Instituto Bairral quer retirar benefícios e se recusa a dar aumento real para os salários
A Fundação Espírita Américo Bairral está se esforçando para retirar direitos e benefícios conquistados pelos trabalhadores. Além de não conceder o aumento real de 8% para os salários dos trabalhadores, avisou que vai pagar o reajuste salarial de 3,74%, que é o INPC medido nos últimos 12 meses, em duas vezes (junho e novembro).
Em documento enviado ao Sinsaúde, a administração do instituto informou também que retirará o abono salarial especial aos profissionais associados e contribuintes do Sindicato. Além disso, não quer aumentar o valor da cesta básica.
Diante de tamanho desrespeito com os trabalhadores, o Sinsaúde convoca os trabalhadores para a assembleia que será realizada no dia 14 de maio, quarta-feira, às 20h, na subsede de Itapira, para avaliar as intenções da instituição.
“A proposta do Bairral não atende às reivindicações feitas pelos trabalhadores nesta Campanha Salarial.
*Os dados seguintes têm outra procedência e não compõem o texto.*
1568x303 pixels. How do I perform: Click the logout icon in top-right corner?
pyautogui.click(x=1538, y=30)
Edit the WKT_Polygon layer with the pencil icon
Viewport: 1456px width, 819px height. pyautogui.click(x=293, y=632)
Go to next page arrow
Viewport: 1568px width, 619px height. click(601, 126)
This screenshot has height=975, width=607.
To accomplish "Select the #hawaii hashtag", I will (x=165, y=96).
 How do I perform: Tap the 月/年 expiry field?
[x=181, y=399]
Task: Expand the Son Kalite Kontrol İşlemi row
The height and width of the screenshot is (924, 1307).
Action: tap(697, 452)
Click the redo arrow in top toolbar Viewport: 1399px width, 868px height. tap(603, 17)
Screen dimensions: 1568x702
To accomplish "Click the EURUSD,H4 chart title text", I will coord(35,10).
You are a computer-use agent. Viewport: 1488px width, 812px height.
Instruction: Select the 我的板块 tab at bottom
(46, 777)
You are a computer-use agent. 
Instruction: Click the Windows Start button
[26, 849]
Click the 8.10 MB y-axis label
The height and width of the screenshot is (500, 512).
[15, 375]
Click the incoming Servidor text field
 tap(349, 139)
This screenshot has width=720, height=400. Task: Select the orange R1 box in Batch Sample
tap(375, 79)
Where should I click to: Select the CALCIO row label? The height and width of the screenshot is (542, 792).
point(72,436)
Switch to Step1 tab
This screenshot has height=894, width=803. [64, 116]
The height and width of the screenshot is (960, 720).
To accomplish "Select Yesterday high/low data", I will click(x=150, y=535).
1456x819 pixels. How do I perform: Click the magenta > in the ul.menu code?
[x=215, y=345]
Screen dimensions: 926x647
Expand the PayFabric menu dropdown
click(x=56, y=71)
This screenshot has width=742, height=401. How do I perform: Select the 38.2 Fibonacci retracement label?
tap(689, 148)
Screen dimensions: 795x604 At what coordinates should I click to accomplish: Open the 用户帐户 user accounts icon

Por este motivo, convocamos os profissionais que atuam na instituição para lutarem por seus direitos e benefícios já conquistados. Não podemos perdê-los”, frisa a presidente do Sinsaúde, Sofia Rodrigues do Nascimento.
A pauta de reivindicações, aprovada pelos trabalhadores em assembleia no dia 13 de abril, conta com 110 itens que beneficiam a categoria. Além do reajuste salarial de 3,74%, correspondente ao INPC (Índice Nacional de Preços ao Consumidor) dos últimos 12 meses, os trabalhadores querem 8% de aumento real, e salários de ingresso acima do Piso Nacional da Enfermagem.
“Vale ressaltar que no dia 31 de maio os direitos e benefícios garantidos nos acordos e convenções coletivas deixaram de valer, a não ser nos casos em que eles tenham validade por dois anos. Portanto, contamos com a presença dos trabalhadores para definir os rumos das negociações e garantir os direitos”, explica o presidente da subsede do Sinsaúde em Itapira, Ademir Aparecido Nani.
Confira a proposta do Instituto Bairral:
Reajuste salarial de 3,74% em duas vezes, que corresponde ao INPC dos últimos 12 meses, a ser pago em junho e novembro de 2023.
Não fará a aplicação imediata no pagamento do piso nacional da enfermagem.
Exclusão da cláusula referente a contribuição para programas de lazer e cultura da categoria e NR 32.
Mudança da jornada de trabalho do auxiliar de almoxarifado para 36 horas semanais.
Retirada da cláusula 63º do Acordo Coletivo referente ao abono salarial especial aos associados e contribuintes do Sindicato.
Mudança para 36 horas semanais aos profissionais da enfermagem que atuam no AE/CAPS II.
A gestão do instituto informa também que não vai atender as seguintes reivindicações:
aumento real dos salários em 8%
alterar valor da cesta básica
Manutenção das demais cláusulas do Acordo Coletivo de Trabalho de 2022/2024.